Schon erstaunlich, dass der Franzose Boulez Ravel (gerade in seinen weniger bekannten Stücken „Une barque sur l´océan“ und hier im „Menuet Antique“) manchmal regelrecht „schreien“ lässt. Ist aber auch gut und heilsam zu hören, dass „Tradition“ eben nicht alles ist. Hätte ich mir bei Boulez auch denken können. Manchmal wünsche ich mir halt, dass meine Seele beim Hören mehr lächeln würde.
Vom vollständigen „Ma Mere l´Oye“ gibt es wenig Einspielungen – für mich ganz vorne an die von Monteux mit dem LSO. Stellenweile kann auch Boulez zaubern und der Klang der NYP ist grundverschieden zu dem des LSO. Insofern ist die diese Einspielung eine Bereicherung der Höreinsichten. Monteux erreicht eine große Geschlossenheit des zauberhaften Werks und leichte tänzerische Abschnitte. Da kommt Boulez nicht ganz mit. Der Boléro kommt ganz ohne „Tricks“ aus, die sowieso zumeist das Stück dann nicht tragen oder durchgehalten werden (Accelerando, rhythmische Extravaganzen, Drücker usw.). Beeindruckend die Konzentration und Kondition der NYP. Ein sehr gutes Orchesterspiel der NYP, nicht ganz so zwingend wie beim Orchesterkonzert Bartóks.
DISC 29-30:***
Schönberg: Gurre-Lieder
Von der Interpretationsanlage eine gelungene Mischung aus Romantik und Moderne, dem seltsamen Konstrukt (was keineswegs abwertend gemeint ist!) Schönbergs sehr adäquat. Eine intensive und dennoch etwas kühle und kluge Disposition. Dazu passt gut das eher helle klare Timbre von Jess Thomas als Waldemar und auch Marita Napier als Tove. Beide singen im Bewusstsein „Teil des Ganzen“ zu sein. Die Aufnahme ist technisch gut gelungen - quasi mit Boulez Ohr gehört. Details werden nicht effekthascherisch herangeholt, was zumeist auf Kosten des Überblicks geht. Wie viele der Columbia-Aufnahmen mit Boulez wird akustisch eisern eine mittlere Entfernung eingehalten. Dafür kann man dankbar sein, denn Boulez hört immer und überall die Entwicklung der Musik, die Thematik, die musikalische Bedeutung der Harmonik.
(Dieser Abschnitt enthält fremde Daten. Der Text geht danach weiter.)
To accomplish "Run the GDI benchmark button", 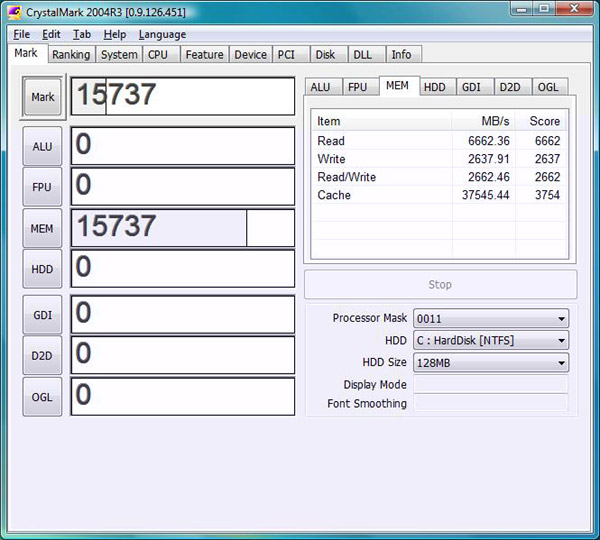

Wer das zweistündige Werk zuallererst als Erlösungsdrama, als Ausdruck reinster (erweiterter) Romantik liebt (was durchaus bezwingend überzeugend möglich ist bzw. war – siehe die zwei Aufführungen Stokowskis von 1932!), dem wird Boulez wohl etwas zu distanziert bleiben. Aufnahme mit dem BBC S.O.
DISC 31:****
Handel: Water Music: Suite No.1 in F Major for Orchestra, HWV 348
Es ist schon erstaunlich, diese Wassermusik mit Boulez zuhören. Erstens natürlich wegen des Repertoires und zweitens wegen der Aufführungspraxis aus vergangenen Zeiten. Auch Willem van Otterloo und Eduard van Beinum (um nur zwei Einspielungen mit dem Concertgebouw zu nennen) hatten in ihren Einspielungen den 50ziger Jahre diesen Ansatz (es gab ja im Grunde auch noch keinen anderen), aber um wie viel scharfkantiger und schlanker.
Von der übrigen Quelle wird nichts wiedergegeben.